Third, although I did not have physical deformity to work against, I did have an aversion to trying to do things I was sure I would not be good at. As a boy I played the piano, not softball. I would never have considered boxing. I did not want to look like I did not know what I was doing. Boxing lessons exposed that very thing. In addition, I was considerably older, smaller, stiffer, and lighter than almost any other man in the entire room.
Fourth, I learned to rub shoulders and trade punches with blue collar workers. No coach or other boxer asked what I did for a living; they did not care. I could also be comfortable being a white minority in my boxing classes and in the boxing gyms. I worked with students of many different backgrounds in my decades of teaching, but I was the teacher and they were the students: we did not form one group. But when boxing I was in a group, often the only white man there and invariably, and by far, the oldest. I had to work with them; they had to work with me.
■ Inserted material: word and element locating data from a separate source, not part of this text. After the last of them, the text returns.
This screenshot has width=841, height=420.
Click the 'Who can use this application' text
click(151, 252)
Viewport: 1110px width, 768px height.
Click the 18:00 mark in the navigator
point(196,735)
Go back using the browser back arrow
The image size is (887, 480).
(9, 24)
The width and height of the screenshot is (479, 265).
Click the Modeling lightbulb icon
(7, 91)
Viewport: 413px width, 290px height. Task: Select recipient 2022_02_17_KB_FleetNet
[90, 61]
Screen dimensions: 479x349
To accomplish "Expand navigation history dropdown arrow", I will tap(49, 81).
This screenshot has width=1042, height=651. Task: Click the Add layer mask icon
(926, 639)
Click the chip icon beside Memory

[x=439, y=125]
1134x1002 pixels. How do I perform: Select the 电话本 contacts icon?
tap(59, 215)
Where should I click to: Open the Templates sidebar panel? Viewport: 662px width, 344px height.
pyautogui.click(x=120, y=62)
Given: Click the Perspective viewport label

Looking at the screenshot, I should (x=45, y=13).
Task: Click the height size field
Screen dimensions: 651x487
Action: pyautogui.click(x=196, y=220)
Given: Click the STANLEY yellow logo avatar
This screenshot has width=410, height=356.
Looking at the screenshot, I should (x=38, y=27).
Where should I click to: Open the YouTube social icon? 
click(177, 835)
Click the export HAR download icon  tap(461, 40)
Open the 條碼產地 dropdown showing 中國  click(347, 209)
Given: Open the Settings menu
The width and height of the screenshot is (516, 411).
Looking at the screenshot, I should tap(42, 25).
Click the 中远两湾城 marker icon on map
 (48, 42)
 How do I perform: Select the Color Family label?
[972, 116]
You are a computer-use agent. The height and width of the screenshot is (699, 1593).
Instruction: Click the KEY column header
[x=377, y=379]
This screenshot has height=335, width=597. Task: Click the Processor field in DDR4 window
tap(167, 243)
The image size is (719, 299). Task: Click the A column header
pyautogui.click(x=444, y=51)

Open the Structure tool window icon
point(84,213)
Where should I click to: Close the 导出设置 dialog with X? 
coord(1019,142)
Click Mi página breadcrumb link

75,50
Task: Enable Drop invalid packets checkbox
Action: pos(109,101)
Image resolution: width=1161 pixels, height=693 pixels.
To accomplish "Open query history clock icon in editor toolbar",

I have known about the Byronic hero, at least as type, for a long time. I never considered that hero as a model for masculine development. It was only when I read John Clare’s description of Byron’s funeral procession that I began to think how boxing might have mattered to the masculine identity of these two men, who were contemporaries and poets and boxers. As it turns out, there is a lot to learn from Byron’s understanding of himself as a man. You don’t need the Byronic hero to be inspired by Byron’s magnificent achievements as a masculine man.
What an outstanding ode to the Sweet Science. The boxing gym is the greatest place to meet people as people; nationality, ethnicity, social standing are all irrelevant.
Thanks Allen. Fascinating. Like you, I had no idea of Byron's boxing when I dabbled in reading him as an undergraduate. It puts a different light on it indeed.
39 rounds???? what? How long would those fights last? How long was each round? wow! I had no idea.